**** TRECHO

Diante das várias perspectivas de compreensão e abordagens sobre grupos com homens autores de violência contra as mulheres, faz-se necessário analisar os procedimentos desenvolvidos no grupo "Diálogos de Paz" para, assim, discutir suas bases teórico-metodológicas, seus objetivos, os processos que o orientaram, bem como seus resultados frente a proposta executada.

Grupo Reflexivo "Diálogos de Paz": experiência intersetorial e psicossocial junto a HAV

A proposta do grupo reflexivo "Diálogos de Paz" surgiu por iniciativa da juíza da Comarca de São Gonçalo do Amarante-CE, que havia iniciado um trabalho similar a este no município de Quixadá, onde havia atuado anteriormente, em parceria com o grupo de extensão Violência e Gênero da Unicatólica de Quixadá, projeto este vinculado ao curso de graduação em Psicologia. Durante a experiência anterior, foram realizados grupos reflexivos com homens autores de violência contra as mulheres, sendo esses encaminhados pelo Fórum para cumprimento de medida.

Já na comarca de São Gonçalo do Amarante-CE, houve a proposta da juíza de prosseguir o trabalho junto aos serviços de assistência social, CREAS, e de saúde mental, CAPS e NASF, do município, a fim de fomentar uma parceria entre o âmbito judiciário e as instituições citadas anteriormente. No prosseguimento, houve momentos de organização e planejamento do grupo. Após essas reuniões iniciais, que ocorreram durante os primeiros meses de 2019, foi realizada uma capacitação com a coordenadora do grupo de extensão Violência e Gênero, em abril de 2019, contando com partilha de experiências do grupo iniciado em Quixadá, elucidação sobre seu aporte teórico e metodológico, além dos desdobramentos e resultados percebidos ao longo do processo de implementação do projeto.

********
**** MATERIAL EXTRAÍDO

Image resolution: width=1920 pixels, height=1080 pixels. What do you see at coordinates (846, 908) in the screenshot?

********
**** MATERIAL EXTRAÍDO

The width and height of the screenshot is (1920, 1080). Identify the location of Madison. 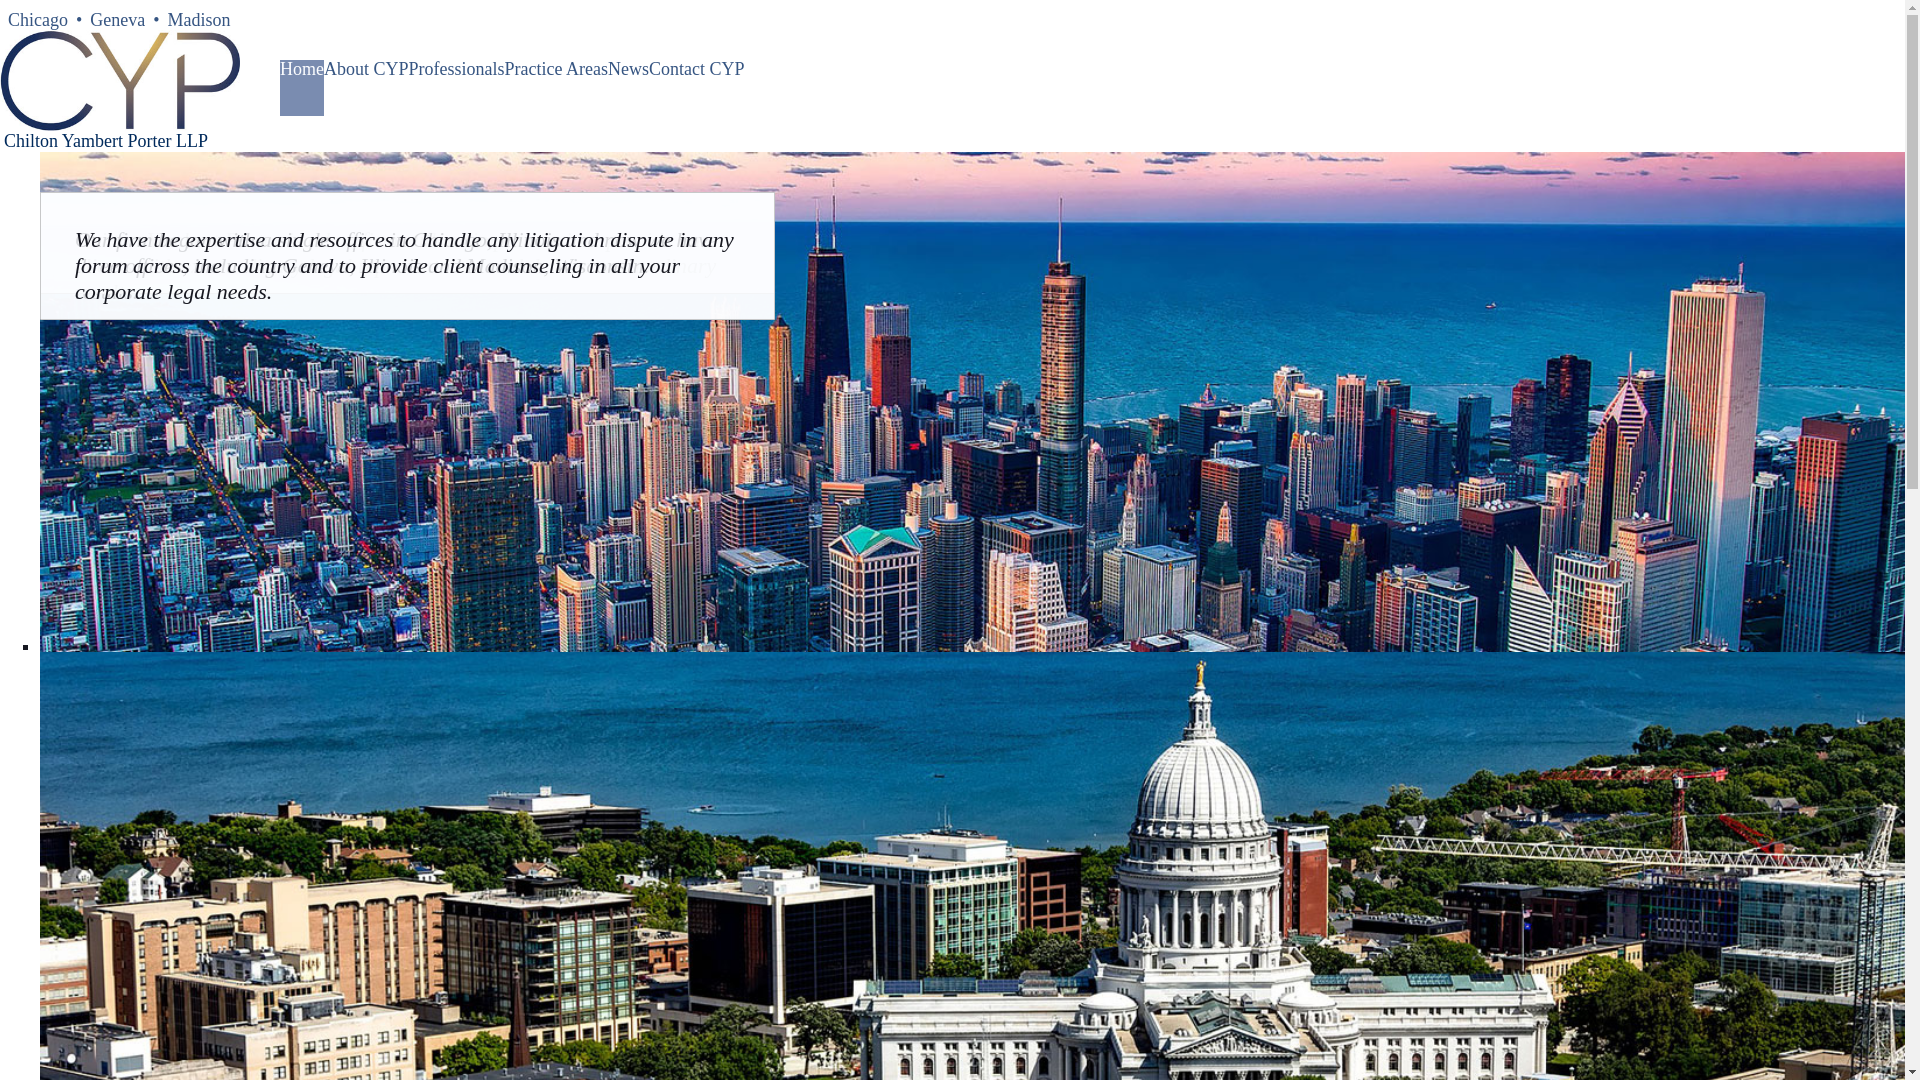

********
**** MATERIAL EXTRAÍDO

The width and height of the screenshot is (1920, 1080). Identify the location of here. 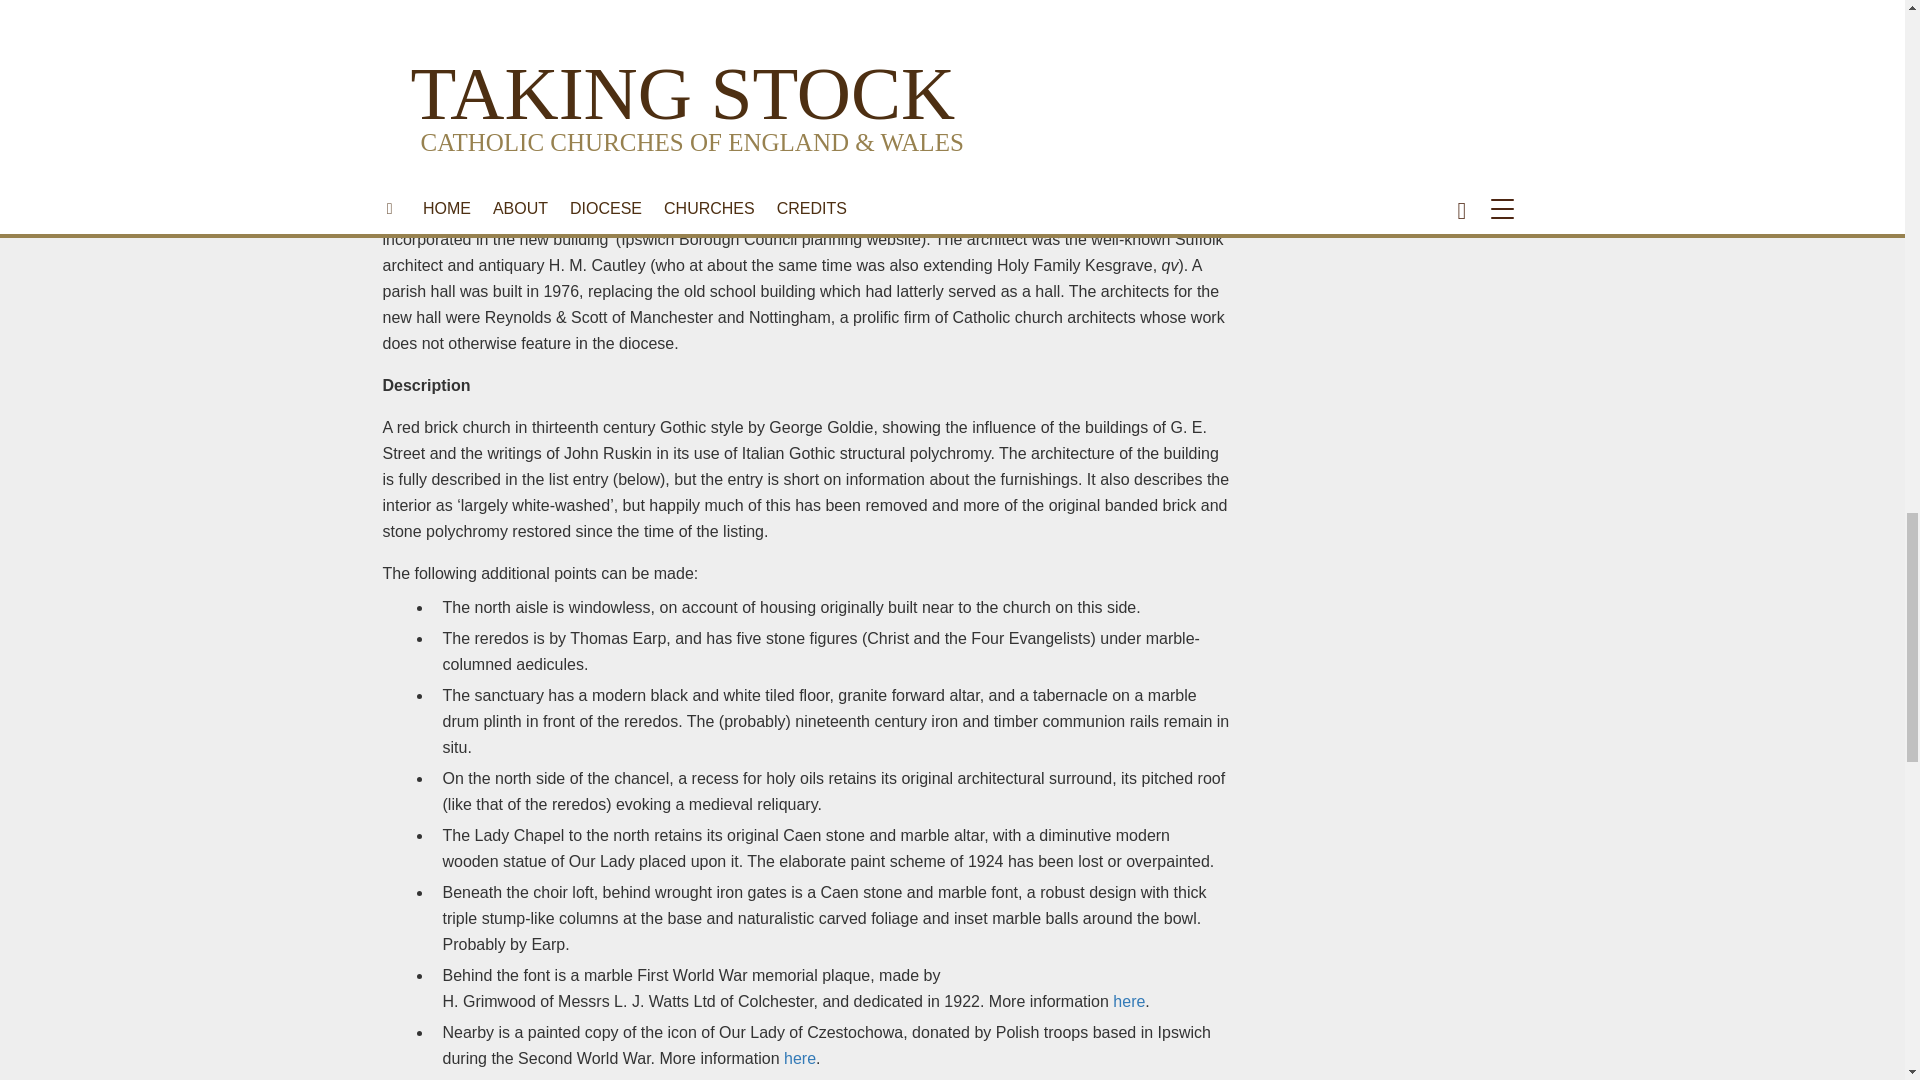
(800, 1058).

********

TAREFAS PROPOSTAS
A: Indique as siglas de todos os serviços municipais com os quais a juíza propôs prosseguir o trabalho, segundo o trecho sobre o grupo "Diálogos de Paz".
B: Dê continuidade ao trecho sobre o grupo "Diálogos de Paz" a partir da última frase apresentada.

RESPOSTAS POR TAREFA
A: CREAS (assistência social), CAPS e NASF (saúde mental).

B:
No tocante à escolha do ambiente para a realização do grupo, foi pontuado como importante realizar os encontros em um espaço neutro, sem vinculações com as instituições promotoras do grupo, pois estas poderiam representar uma perspectiva punitiva penal, paradigma este do qual a equipe condutora do grupo buscou se distanciar. Assim, o espaço do CREAS foi descartado devido ao fato de já existirem grupos com mulheres que estavam ou estiveram em situação de violência, incluindo muitas que estariam sob medida protetiva, impossibilitando, assim, esse contato entre ambos os grupos. O espaço do CAPS, associado às noções de saúde e adoecimento mental, foi evitado devido à possibilidade de fomentar um olhar patologizante acerca desse grupo, considerando os comportamentos apresentados pelos HAV como de ordem apenas biomédica e psicopatológica, gerando assim uma estigmatização dos componentes do grupo. Por fim, o espaço do Fórum também foi questionado devido à possibilidade de se reforçar um caráter obrigatório e punitivo do projeto, já que, a priori, a participação no grupo era uma medida a ser cumprida como componente do processo judicial no qual eles estavam sendo indiciados. Dessa forma, a escolha por um ambiente dissociado de tais prerrogativas de compartimentação do olhar acerca desse grupo se constituiu como consonante da abordagem conceitual teórica adotada.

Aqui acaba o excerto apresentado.